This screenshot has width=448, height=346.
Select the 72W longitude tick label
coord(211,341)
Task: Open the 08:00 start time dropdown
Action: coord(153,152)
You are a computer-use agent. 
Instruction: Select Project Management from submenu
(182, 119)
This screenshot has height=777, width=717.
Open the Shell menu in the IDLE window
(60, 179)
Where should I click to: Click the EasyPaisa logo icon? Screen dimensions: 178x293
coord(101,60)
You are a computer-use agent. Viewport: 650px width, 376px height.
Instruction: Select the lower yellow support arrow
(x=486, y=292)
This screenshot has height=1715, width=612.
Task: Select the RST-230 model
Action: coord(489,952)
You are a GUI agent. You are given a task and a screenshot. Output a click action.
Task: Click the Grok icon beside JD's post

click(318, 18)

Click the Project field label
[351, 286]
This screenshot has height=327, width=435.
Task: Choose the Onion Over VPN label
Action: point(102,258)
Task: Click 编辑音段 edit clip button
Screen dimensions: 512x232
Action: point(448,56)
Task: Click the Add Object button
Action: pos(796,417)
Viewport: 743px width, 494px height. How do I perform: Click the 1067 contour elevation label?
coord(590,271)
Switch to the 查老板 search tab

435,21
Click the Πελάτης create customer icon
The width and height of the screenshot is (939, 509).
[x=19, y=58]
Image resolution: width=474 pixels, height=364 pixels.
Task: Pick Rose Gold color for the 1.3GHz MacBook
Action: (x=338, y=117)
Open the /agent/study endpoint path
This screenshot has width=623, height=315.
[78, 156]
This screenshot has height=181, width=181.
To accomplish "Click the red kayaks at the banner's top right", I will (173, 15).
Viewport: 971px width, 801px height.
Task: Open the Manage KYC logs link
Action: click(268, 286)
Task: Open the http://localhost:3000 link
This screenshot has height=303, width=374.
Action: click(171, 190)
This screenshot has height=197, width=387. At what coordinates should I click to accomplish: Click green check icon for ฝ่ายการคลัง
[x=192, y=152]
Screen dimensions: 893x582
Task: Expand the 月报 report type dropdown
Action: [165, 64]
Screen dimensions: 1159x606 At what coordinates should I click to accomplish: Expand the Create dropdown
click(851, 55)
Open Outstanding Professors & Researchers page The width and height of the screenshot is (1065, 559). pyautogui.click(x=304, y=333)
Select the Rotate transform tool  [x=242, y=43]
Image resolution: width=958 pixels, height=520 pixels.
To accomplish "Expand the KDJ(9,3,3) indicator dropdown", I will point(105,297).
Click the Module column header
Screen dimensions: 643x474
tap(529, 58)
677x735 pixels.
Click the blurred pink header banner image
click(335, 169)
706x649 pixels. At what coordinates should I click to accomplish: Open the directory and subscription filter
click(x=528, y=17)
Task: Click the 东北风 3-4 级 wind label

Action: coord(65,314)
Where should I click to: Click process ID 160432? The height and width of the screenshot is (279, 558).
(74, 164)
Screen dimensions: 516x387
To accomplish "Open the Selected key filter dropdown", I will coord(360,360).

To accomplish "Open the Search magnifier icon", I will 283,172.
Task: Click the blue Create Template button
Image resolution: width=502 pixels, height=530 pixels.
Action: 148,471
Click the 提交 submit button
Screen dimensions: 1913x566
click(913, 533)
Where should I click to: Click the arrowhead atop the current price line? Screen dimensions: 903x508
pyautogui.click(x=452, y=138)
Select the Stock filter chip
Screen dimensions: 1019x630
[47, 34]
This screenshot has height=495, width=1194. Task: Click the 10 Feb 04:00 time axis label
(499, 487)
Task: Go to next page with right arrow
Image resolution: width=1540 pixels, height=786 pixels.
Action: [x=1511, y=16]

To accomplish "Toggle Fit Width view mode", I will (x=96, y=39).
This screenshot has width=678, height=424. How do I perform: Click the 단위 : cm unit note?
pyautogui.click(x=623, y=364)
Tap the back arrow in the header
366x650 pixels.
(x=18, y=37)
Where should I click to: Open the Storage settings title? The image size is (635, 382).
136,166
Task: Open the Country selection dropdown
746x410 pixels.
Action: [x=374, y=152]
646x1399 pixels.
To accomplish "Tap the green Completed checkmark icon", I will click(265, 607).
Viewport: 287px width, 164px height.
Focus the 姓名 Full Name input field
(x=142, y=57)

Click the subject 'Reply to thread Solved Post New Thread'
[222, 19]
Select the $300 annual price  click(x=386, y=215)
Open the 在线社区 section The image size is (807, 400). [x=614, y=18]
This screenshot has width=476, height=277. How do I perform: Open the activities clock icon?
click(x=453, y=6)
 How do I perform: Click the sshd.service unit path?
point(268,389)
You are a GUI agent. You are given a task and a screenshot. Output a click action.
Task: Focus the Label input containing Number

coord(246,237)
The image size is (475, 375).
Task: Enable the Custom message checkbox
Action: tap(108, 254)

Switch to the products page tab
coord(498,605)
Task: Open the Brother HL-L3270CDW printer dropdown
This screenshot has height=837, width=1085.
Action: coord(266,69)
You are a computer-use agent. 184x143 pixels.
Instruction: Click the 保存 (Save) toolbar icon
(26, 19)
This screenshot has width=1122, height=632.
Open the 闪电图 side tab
◆ ◆ ◆ ◆
Output the lines above exactly, but only those between the line holding "Switch to the 查老板 search tab" and the line holding "This screenshot has height=181, width=181.", inclusive.

Switch to the 查老板 search tab

435,21
Click the Πελάτης create customer icon
The width and height of the screenshot is (939, 509).
[x=19, y=58]
Image resolution: width=474 pixels, height=364 pixels.
Task: Pick Rose Gold color for the 1.3GHz MacBook
Action: (x=338, y=117)
Open the /agent/study endpoint path
This screenshot has width=623, height=315.
[78, 156]
This screenshot has height=181, width=181.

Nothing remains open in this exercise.